■ **Assignment**
Produce as output only the lines below starting at the line with "Give it 4/5 (139, 1490)" and continuing through the line with "Cookie tecnici (134, 2246)", each one exactly as written.

────────

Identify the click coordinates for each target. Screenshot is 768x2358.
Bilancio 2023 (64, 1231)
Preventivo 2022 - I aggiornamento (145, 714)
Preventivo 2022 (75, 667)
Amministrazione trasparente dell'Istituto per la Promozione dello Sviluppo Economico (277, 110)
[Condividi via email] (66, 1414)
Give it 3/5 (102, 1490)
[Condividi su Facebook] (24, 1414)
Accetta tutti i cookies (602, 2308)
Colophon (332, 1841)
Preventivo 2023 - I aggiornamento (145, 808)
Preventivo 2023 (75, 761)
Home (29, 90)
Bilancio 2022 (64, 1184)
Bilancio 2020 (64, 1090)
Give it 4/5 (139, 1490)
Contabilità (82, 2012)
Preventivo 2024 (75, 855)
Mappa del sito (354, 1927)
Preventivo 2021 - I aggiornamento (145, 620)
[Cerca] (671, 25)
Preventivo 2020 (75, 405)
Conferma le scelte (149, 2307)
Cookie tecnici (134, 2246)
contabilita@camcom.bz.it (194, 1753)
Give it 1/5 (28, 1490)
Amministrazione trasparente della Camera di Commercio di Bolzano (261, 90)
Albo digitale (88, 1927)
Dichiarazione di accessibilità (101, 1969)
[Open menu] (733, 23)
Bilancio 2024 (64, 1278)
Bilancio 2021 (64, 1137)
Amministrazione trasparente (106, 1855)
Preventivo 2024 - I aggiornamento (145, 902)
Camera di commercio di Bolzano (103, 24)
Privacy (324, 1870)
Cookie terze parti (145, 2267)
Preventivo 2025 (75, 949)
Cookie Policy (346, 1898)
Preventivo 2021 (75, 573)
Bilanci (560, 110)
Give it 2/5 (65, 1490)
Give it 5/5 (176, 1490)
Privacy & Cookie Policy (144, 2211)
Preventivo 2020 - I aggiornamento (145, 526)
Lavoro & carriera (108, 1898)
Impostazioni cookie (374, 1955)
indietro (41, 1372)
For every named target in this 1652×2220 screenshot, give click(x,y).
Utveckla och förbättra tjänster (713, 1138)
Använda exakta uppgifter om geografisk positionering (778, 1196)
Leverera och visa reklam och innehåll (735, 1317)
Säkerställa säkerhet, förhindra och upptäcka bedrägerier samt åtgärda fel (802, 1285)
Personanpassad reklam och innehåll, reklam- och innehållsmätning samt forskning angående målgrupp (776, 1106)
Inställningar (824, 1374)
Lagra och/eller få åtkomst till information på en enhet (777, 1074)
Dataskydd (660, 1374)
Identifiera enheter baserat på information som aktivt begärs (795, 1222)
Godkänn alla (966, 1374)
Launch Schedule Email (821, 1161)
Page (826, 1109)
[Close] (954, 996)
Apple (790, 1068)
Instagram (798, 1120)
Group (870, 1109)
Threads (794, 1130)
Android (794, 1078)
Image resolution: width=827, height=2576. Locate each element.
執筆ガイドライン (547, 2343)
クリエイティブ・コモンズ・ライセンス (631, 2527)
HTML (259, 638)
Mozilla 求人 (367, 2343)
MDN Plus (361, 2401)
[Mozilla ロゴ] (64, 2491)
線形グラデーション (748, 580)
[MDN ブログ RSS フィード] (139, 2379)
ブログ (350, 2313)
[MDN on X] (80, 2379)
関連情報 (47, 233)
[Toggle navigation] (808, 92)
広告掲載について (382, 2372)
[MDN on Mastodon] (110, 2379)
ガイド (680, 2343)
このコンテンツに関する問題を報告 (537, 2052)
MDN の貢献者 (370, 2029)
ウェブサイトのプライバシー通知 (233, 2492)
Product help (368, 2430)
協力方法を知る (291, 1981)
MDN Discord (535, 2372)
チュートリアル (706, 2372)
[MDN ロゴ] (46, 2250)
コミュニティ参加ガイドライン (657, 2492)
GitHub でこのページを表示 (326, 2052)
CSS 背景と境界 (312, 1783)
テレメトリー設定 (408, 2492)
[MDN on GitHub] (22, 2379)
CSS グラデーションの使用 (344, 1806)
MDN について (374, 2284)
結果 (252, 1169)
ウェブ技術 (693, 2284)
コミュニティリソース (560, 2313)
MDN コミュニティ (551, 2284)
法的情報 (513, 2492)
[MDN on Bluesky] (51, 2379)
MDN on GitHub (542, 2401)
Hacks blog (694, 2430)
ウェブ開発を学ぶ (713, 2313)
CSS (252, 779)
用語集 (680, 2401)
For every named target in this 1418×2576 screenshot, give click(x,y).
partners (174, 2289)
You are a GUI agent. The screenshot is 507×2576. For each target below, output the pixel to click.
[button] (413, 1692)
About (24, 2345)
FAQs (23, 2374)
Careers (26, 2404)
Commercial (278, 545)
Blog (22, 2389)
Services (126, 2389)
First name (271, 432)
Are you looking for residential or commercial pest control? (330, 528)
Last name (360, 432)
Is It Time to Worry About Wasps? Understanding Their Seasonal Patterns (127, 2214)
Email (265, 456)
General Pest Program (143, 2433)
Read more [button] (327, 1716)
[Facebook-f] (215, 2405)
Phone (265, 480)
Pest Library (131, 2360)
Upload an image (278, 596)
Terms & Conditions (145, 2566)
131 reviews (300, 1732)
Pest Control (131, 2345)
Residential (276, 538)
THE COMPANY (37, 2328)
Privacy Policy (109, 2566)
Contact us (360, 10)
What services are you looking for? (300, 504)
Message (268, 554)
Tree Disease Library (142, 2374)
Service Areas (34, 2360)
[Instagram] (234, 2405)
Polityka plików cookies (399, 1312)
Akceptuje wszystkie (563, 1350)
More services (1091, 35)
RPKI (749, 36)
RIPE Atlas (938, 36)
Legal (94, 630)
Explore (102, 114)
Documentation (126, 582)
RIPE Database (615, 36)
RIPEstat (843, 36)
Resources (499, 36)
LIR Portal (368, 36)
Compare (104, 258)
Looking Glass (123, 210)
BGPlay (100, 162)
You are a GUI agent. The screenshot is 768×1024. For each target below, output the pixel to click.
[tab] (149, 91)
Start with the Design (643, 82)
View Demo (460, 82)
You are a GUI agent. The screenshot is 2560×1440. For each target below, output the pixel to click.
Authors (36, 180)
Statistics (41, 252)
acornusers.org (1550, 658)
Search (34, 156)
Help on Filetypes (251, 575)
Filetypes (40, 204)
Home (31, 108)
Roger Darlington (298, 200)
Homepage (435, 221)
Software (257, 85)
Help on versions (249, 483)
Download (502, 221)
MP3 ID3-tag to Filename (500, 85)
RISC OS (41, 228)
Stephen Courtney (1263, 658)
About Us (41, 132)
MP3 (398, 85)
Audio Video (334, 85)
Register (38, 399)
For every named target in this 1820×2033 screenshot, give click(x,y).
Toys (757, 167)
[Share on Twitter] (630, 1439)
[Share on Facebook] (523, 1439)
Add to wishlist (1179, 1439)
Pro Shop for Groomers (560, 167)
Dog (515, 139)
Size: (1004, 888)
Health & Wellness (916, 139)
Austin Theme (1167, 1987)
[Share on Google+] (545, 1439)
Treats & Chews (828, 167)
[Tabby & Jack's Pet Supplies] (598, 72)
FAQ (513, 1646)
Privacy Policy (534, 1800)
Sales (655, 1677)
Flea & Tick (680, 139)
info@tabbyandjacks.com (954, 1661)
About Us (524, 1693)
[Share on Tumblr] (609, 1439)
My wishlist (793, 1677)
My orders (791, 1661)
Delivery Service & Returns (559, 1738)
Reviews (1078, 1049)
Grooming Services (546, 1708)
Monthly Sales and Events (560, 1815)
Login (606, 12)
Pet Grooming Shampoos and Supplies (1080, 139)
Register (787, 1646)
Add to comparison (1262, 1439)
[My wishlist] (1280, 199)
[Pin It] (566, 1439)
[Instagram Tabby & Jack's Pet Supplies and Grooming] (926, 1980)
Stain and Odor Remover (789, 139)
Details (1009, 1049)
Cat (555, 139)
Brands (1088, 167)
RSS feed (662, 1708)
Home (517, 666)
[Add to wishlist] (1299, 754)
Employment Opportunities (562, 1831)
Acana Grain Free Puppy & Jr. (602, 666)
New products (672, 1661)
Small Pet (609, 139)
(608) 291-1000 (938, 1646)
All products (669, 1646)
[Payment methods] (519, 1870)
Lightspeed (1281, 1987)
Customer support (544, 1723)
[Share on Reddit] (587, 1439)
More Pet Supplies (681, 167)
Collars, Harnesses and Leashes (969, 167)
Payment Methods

────────

■ **Output for this exercise**
Give it 4/5 (139, 1490)
Contabilità (82, 2012)
Preventivo 2024 (75, 855)
Mappa del sito (354, 1927)
Preventivo 2021 - I aggiornamento (145, 620)
[Cerca] (671, 25)
Preventivo 2020 (75, 405)
Conferma le scelte (149, 2307)
Cookie tecnici (134, 2246)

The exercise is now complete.